Later that day after she left work, a Wednesday, the worker called Maplecrest's nursing director to report that "she had been exposed to persons who were positive for COVID-19," according to the inspector's report.

She was then taken off the work schedule and tested for the coronavirus herself. The result came back the following Tuesday, Aug. 18: positive.

Now, after three visits between Aug. 25 and Sept. 4, state health inspectors have concluded that Maplecrest's "failures" to follow federal guidance for screening workers for COVID-19 symptoms "contributed" to the facility's ongoing outbreak, according to documents the BDN obtained from the Maine Department of Health and Human Services.

As a result of the failures at Maplecrest, Maine DHHS has required the nursing home to come up with a corrective plan and threatened to cut Medicare and Medicaid funding for any new admissions if it doesn't address the deficiencies by Oct. 1, according to a letter it sent the facility this past Wednesday.

The state agency, which oversees nursing homes for the federal Medicare program, has also imposed a number of new conditions on the Madison facility, including additional training for all its staff and the hiring of two watchdogs: an infection control consultant and a temporary manager with the authority to make changes including the hiring and termination of staff.

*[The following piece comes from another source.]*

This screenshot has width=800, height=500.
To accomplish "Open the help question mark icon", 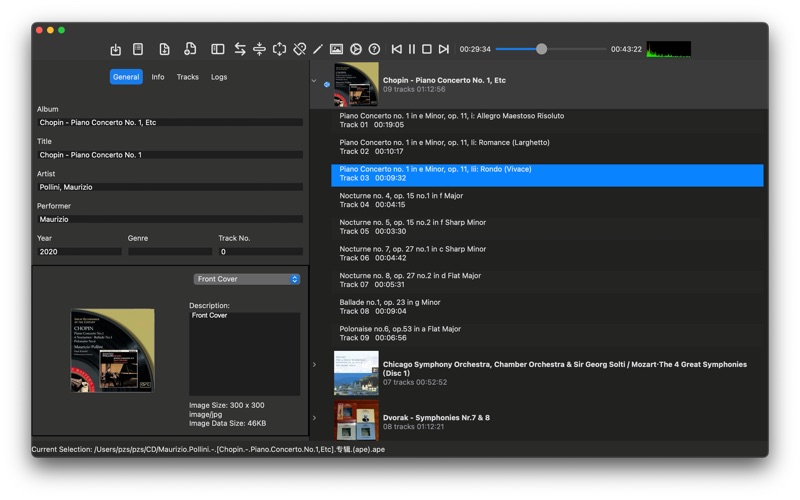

For now, there are still a number of unknowns about the nursing home outbreak. Maplecrest's parent company, North Country Associates, has not responded to multiple phone calls or emails seeking comment.

And while the Maine DHHS documents have shed new light on the outbreak, they contained few additional details about the worker who may have brought the disease in on Aug. 11 and to whom she may have spread it.

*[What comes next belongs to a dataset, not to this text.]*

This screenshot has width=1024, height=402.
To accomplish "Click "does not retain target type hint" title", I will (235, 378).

They also did not say whether that worker was the same person who is believed to have introduced the coronavirus to the nursing home. State health officials have said that person caught the disease from a parent, who caught it from another child who attended the now-infamous Aug. 7 wedding in the Millinocket area that was the source of a broader, statewide COVID-19 outbreak.

Jackie Farwell, a Maine DHHS spokesperson, declined to confirm whether they were the same person.

What's plain is how serious the secondary outbreak at the retirement home has become: at least 39 people at the Somerset County facility have been infected, including 15 workers and 24 residents. Six residents have died.

The outbreak has caused stress for both the facility's residents and their family members. Earlier this week, Amanda Roy expressed concern that her 61-year-old mother, Anna Littlejohn, who recently tested positive for COVID-19, will have a hard time fighting it because of her other health problems.

Roy also said she worries that staff of the nursing home could have contributed to the spread of the disease between different units of the facility because they alternated working in units for residents confirmed to have COVID-19 and units for those who had initially tested negative. The facility's administrator told Roy that staff were alternating units, she said, but North Country Associates has not responded to that allegation.

The Maine DHHS documents provide yet another example of how the failures of institutions to follow established infection control measures can easily contribute to new outbreaks of the coronavirus.

At least 177 cases of COVID-19 have now been linked to the Aug. 7 wedding in East Millinocket. The disease spread so dramatically at least partly because more than 60 guests packed into an inn on Millinocket Lake for a reception at which they didn't wear face masks or stay at least six feet from each other, all in violation of the state's restrictions on large gatherings.

Then, a guest of the wedding who works at the York County Jail is thought to have caught the disease and introduced it to the correctional facility, where staff were not screened for virus symptoms or required to wear face masks. That secondary outbreak has now infected at least 86 people associated with the jail, including 48 inmates.